Advertisement

Virginia creates first state information sharing organization

Just two months after the White House urged the creation of ISAOs, Virginia has launched an information sharing organization of its own.

Virginia will be the first state in the nation to establish a state-level information sharing and analysis organization, or ISAO,  Gov. Terry McAuliffe announced Monday.

“Virginia’s ISAO is our logical next step [on cybersecurity],” McAuliffe said in a statement.  The announcement gained added attention within the security industry, however, when Virginia’s Technology Secretary Karen Jackson announced the ISAO’s establishment at the RSA Conference in San Francisco on Monday, saying it “just makes sense.”

The announcement comes two months after President Barack Obama ordered that the U.S. Department of Homeland Security encourage states to create their own ISAOs.

“In order to address cyber threats to public health and safety, national security and economic security of the United States, private companies, nonprofit organizations, executive departments and agencies and other entities must be able to share information related to cybersecurity risks and incidents and collaborate to respond in as close to real time as possible,” Obama’s executive order reads.

Advertisement

The National Cybersecurity and Communications Integration Center, established in a presidential order in 2002, will engage in continuous, collaborative and inclusive coordination with ISAOs on the sharing of information related to cybersecurity risks and incidents, according to the executive order.

“With Gov. McAuliffe’s leadership of both the National Governors Association Homeland Security and Public Safety Committee, and the NGA Resource Center for State Cybersecurity, it just makes sense for Virginia to leverage our existing and future information sharing efforts by creating the first state-level ISAO,” Jackson said at the RSA Conference.

This is not the first White House-backed cybersecurity initiative that Virginia jumped quickly to support.

Last year, when the White House released the National Cybersecurity Framework, McAuliffe announced that the commonwealth would adopt it into its existing framework just hours after the initial announcement. The National Association of State Chief Information Officers also announced its support for the framework just a day after it was announced.
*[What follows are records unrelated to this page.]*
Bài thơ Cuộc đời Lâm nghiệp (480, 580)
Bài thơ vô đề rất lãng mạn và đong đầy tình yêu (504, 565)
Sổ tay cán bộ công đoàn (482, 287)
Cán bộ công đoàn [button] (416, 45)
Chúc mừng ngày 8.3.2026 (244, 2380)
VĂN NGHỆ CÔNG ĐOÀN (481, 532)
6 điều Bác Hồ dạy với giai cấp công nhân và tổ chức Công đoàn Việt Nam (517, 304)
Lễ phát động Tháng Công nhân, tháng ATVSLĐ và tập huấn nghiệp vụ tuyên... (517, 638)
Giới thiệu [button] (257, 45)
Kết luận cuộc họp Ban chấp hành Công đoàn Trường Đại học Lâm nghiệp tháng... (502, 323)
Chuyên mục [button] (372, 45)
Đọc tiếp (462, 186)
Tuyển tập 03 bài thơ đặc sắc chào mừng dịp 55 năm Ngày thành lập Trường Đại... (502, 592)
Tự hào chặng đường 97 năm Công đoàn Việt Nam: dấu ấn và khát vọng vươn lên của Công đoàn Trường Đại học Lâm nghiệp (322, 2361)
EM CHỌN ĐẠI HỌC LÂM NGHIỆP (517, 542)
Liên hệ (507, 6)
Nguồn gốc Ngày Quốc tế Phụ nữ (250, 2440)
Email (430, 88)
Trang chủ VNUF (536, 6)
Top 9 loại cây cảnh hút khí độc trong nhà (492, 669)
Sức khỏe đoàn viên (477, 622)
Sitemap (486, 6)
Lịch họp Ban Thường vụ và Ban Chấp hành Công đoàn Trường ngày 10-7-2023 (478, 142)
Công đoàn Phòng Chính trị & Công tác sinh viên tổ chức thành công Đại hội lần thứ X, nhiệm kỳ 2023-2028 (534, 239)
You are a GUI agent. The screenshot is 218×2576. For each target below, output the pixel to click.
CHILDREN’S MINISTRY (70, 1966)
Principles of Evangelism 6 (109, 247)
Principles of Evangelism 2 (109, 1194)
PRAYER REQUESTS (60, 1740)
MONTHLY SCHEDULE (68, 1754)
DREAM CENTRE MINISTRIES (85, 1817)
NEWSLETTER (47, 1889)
“Virginia has an award-winning cybersecurity program in place, but must continue to advance our ability to keep our families and businesses safe and make the commonwealth the national hub for the cybersecurity industry and the jobs that come with it,” McAuliffe said at the time.

Advertisement

Shortly after McAuliffe announced the adoption of the national framework, the governor signed an executive order to create “Cyber Virginia,” a name describing the commonwealth’s cyber efforts. Under “Cyber Virginia,” McAuliffe created the Virginia Cyber Security Commission, which was designed to bring together public and private sector efforts to make recommendations how how the state can be a global cyber leader.

McAuliffe said the new ISAO would be a way for the commonwealth to build on the successes of the already-established parts of the state’s cybersecurity enterprise. That includes “the work of the Virginia Cyber Security Commission, Virginia Cyber Security Partnership, Virginia Information Technologies Agency and the cybersecurity efforts of so many other public and private sector partners throughout the Commonwealth,” McAuliffe said.